De entre os antigos parceiros da Geringonça, Catarina Martins foi a primeira a responder. E com um lembrete para António Costa. “O Bloco de Esquerda propôs, há menos de um ano, ao PS um acordo formal para a legislatura. O PS recusou esse acordo e preferiu negociar orçamento a orçamento, coisa que, aliás, o BE tem feito, como bem sabe”, recordou a coordenadora do Bloco.
Sinal de que a porta está fechada a novos acordos? “Senhor primeiro-ministro, o nosso horizonte sempre foi o da legislatura, nunca colocamos é o nosso mandato dentro da gaveta”, disse ainda Catarina Martins. Ou seja, o Bloco de Esquerda não diz ‘não’ a um retomar do diálogo que caiu por terra no final do ano passado, mas Catarina Martins faz questão de recordar ao primeiro-ministro que tem o seu peso na Assembleia da República e que não vai abdicar das suas bandeiras para dar a mão ao Governo.

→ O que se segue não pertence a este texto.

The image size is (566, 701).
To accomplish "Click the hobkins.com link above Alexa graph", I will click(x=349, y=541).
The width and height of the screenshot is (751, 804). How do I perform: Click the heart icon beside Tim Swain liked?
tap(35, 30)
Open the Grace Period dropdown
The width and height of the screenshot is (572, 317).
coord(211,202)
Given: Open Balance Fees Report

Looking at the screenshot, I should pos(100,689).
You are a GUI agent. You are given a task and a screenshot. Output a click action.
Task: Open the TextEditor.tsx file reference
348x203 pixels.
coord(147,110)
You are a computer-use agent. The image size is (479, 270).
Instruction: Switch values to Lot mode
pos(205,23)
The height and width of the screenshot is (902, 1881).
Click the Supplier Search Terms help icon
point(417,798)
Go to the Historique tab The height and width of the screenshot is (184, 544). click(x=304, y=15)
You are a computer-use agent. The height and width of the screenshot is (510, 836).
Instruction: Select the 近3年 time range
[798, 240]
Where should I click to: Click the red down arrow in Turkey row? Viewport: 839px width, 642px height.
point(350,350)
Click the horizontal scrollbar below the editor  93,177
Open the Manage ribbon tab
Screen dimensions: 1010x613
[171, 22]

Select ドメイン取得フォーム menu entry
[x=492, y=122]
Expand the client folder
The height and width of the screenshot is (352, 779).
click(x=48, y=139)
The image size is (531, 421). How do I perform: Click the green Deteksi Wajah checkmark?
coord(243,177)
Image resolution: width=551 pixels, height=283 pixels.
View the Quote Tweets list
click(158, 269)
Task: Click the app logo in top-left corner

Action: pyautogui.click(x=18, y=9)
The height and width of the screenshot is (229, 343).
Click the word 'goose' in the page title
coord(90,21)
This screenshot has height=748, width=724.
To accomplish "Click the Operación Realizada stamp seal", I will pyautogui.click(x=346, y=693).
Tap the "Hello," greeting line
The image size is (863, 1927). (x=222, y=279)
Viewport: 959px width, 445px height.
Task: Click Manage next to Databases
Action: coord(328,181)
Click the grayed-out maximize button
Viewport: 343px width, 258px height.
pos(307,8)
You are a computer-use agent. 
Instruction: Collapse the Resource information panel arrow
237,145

E se Catarina Martins acena com os resultados de 2019, António Costa partilha a sua interpretação desses números. “Aquilo que os portugueses disseram foi muito simples: queriam prosseguir com a Geringonça, agora com um PS mais forte”, começou por dizer. “Esse foi seguramente o mandato que o PS recebeu, mas esse também foi seguramente o mandato daqueles que fizeram campanha eleitoral a pedir para que o PS não tivesse maioria absoluta porque se o PS tivesse maioria absoluta não havia geringonça”, continou Costa.
A mensagem é simples, e vem do passado: “Quem conseguiu que não houvesse maioria absoluta tem a responsabilidade agora de assegurar também que haja geringonça mesmo com um PS mais forte”. Costa dizia-o em 2019 e repete-o agora, palavra por palavra. Mas, admite o primeiro-ministro, numa sequência de perguntas e respostas com a líder do Bloco, “as circunstâncias mudaram”.
“Acho que temos o estrito dever de voltar a olhar para estas condições” discutidas em 2019, “porque há aqui uma nova agenda e é uma agenda que é comum. Agenda de reforço dos serviços públicos, de reforço do investimento público, de recusa de austeridade, de garantir que não temos qualquer retrocesso neste processo e uma nova agenda quer nas novas políticas de habitação quer em sede laboral de combate à precariedade e à informalidade. Esta é uma nova agenda e temos o dever comum de responder ao mandato que recebemos”, defendeu Costa.
Salários, carreiras, combate à precariedade: as bandeiras do PCP
O PCP foi o primeiro responsável pelo fim da Geringonça, há menos de um ano. Jerónimo de Sousa já o tinha dito em campanha e manteve a posição depois de conhecidos os resultados das legislativas: as condições que tinham levado à assinatura de um acordo entre os comunistas e o PS eram únicas, irrepetíveis. Depois, acabou tudo. Mas António Costa insiste agora na ideia de um acordo duradouro com os mesmos parceiros de 2015. E, diretamente para a bancada do PCP, lançava as bases de um novo diálogo: “Temos uma boa área de convergência para uma posição conjunta” que defina uma “agenda clara de resposta para aumentar a resiliência do país”.
E Jerónimo? O secretário-geral do PCP quer “soluções” para a crise. Mas lembra que “uma política de esquerda, patriótica”, tem de passar pelo “aumento geral dos salários para todos os trabalhadores”, pela “valorização das carreiras”, pelo “combate à desrregulação de horas”, pela “reposição das 35 horas semanais” na Administração Pública”, pelo “combate à precariedade” e pela “revogação das normas gravosas da legislação laboral”.
Foi com o esboço de um caderno de encargos que Jerónimo, não respondendo diretamente ao repto do primeiro-ministro, pareceu abrir a porta ao retomar do diálogo para um novo acordo com o Governo. Mas, para essa eventual mesa das conversações, Jerónimo leva também avisos. “Queria fazer um registo em relação ao péssimo sinal gasto ao fazer uma cambalhota em relação à proposta do PS do subsídio de penosidade, insalubridade e risco. Fica dado um sinal sobre os critérios e prioridades no tempo de muitos milhões que se anunciam”, vaticinou o secretário-geral do PCP.